As a general rule, it is undesirable to make any trustee an ex officio appointment. Someone

may be the best candidate for the office of General Secretary or Chair, but might not have the

time or inclination to be a trustee as well. He or she might not be permitted to be a trustee:

without suggesting that it might ever be the case in the GFTU, people who have certain

unspent convictions, or who are undischarged bankrupts, or who have been disqualified to be

a company director or trustee, cannot be pension scheme trustees. A trust deed which says

that they must be is therefore unhelpful.

I set out the options for change below.

Member-nominated trustees

As mentioned above, the current trustees believe that the active members should be preferred

in the process that they design for the selection of member-nominated trustees. Deferred

pensioners have less interest in the pension scheme of a former employer. Pensioners have an

acute interest, but different priorities: they have no concern about future benefit terms or

contribution rates, and less of an interest in the financial strain that the Scheme places on the

employers.

For that reason, the trustees’ current process provides for the appointment of one GFTU

Section active member (who is, by definition, the General Secretary) and one PCS Section

active member. The trustees have decided that the selection of the PCS Section active

member trustee should be decided upon by the PCS Section active membership, and there is

no reason to think that that causes any difficulties.

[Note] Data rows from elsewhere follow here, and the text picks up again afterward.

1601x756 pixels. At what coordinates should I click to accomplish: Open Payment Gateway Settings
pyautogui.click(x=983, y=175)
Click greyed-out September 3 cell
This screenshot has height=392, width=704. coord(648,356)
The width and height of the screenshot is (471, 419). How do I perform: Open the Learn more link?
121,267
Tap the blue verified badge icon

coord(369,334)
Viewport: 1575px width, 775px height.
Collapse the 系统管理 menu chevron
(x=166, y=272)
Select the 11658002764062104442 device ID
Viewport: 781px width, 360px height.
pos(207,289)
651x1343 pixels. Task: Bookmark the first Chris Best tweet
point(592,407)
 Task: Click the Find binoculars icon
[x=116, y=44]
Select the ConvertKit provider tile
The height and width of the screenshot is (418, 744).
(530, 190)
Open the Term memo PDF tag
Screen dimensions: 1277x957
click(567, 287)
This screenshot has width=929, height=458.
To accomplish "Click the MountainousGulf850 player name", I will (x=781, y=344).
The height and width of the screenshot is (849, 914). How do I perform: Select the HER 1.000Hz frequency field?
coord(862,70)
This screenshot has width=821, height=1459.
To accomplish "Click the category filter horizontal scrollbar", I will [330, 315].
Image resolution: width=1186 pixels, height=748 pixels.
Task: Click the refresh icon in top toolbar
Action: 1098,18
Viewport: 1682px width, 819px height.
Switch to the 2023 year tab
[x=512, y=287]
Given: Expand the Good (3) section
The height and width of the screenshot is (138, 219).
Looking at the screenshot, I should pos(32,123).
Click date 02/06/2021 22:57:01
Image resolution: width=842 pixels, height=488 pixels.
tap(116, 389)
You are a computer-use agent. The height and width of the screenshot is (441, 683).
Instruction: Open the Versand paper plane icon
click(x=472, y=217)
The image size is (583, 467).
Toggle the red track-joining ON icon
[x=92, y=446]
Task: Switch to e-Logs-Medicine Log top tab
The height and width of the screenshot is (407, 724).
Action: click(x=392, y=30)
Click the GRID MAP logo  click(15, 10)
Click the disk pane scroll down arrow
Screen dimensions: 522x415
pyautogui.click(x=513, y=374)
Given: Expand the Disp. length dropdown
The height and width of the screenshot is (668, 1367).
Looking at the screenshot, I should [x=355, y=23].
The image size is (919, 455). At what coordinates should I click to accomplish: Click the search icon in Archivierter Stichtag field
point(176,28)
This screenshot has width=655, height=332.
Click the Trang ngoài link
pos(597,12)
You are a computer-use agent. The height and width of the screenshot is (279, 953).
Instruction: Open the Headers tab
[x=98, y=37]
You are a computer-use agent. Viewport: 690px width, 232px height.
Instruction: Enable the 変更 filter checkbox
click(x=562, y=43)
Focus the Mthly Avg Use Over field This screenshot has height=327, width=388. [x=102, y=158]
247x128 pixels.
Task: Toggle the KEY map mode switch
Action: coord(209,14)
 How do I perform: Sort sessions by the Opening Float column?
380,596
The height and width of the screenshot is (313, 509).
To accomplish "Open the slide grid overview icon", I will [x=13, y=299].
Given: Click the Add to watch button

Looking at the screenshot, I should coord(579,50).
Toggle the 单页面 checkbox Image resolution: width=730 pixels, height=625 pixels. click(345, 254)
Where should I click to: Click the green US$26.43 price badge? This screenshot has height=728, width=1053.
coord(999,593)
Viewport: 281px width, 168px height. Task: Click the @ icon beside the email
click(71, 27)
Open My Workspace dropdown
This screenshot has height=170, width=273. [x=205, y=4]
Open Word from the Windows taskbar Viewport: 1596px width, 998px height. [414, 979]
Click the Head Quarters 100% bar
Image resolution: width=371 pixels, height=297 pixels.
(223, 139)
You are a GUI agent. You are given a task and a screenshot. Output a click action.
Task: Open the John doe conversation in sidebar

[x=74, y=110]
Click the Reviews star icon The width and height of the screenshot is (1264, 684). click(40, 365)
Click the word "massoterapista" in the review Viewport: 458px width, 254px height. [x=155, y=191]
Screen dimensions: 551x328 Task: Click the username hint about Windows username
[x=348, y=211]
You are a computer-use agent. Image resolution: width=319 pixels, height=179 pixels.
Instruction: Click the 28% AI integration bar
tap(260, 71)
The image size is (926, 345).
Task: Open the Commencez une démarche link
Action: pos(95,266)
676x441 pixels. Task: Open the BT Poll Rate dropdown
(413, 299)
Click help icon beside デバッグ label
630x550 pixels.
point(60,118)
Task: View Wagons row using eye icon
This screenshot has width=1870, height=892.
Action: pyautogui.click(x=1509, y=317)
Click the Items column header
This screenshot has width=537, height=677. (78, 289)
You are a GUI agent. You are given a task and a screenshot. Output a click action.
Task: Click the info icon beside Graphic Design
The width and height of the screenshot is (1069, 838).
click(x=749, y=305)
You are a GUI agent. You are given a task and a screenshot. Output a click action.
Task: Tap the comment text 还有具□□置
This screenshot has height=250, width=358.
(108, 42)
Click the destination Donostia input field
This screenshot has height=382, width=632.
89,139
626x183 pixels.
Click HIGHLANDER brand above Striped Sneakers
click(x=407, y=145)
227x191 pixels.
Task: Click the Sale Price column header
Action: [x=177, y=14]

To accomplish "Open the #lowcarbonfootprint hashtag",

The selection of the third member-nominated trustee is proving to be more difficult. This seat

is currently reserved for a pensioner member. It cannot be filled by a GFTU Section active

member because the only one is already a trustee. If it were filled by a PCS Section active

member, there would be more PCS Section member-nominated trustees than GFTU Section

member-nominated trustees, despite the fact that there are significantly more GFTU Section

members as a whole. This post is currently filled by a former GFTU employee pensioner, but

his term of office has come to an end.

The trustees ran two abortive ballots to fill the post. In the light of the difficulty in making the

process workable, they decided to change it, leaving it to the pensioners to choose and run

their own selection process. Letters were sent to the pensioner members in December, and

again in April, inviting them to put forward suggestions for a selection process, but no

proposal has yet been forthcoming.

Options

There is a legal requirement that at least one third of the trustees must be member-nominated.

In practice the Scheme has always operated with a trustee board where half of the trustees are

member-nominated. That is not unusual for trade union pension schemes.